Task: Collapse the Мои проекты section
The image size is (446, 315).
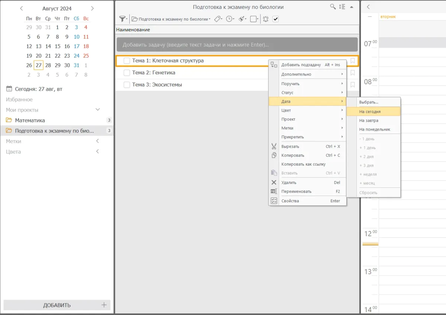Action: (98, 110)
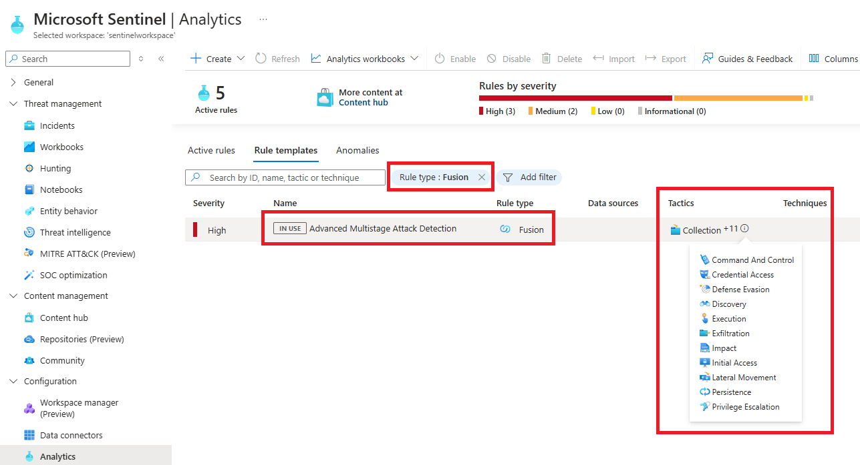Collapse the Threat management group
The image size is (860, 465).
[13, 103]
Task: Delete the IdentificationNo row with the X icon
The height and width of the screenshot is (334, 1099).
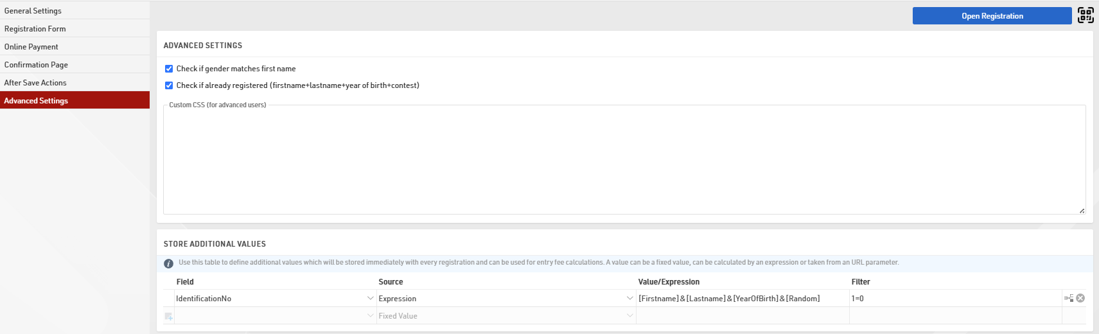Action: click(1080, 298)
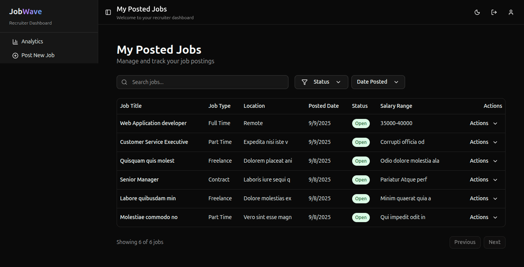Expand Actions for Senior Manager job
524x267 pixels.
click(x=483, y=180)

---*---

▶ STATED TASK
Copy out all the items above word for word, with the pictures omitted.

▶ THE RESULT
Task: Collapse the Мои проекты section
The image size is (446, 315).
Action: (98, 110)
Collapse the Threat management group
The image size is (860, 465).
[13, 103]
Task: Delete the IdentificationNo row with the X icon
The height and width of the screenshot is (334, 1099).
Action: click(1080, 298)
Expand Actions for Senior Manager job
524x267 pixels.
click(x=483, y=180)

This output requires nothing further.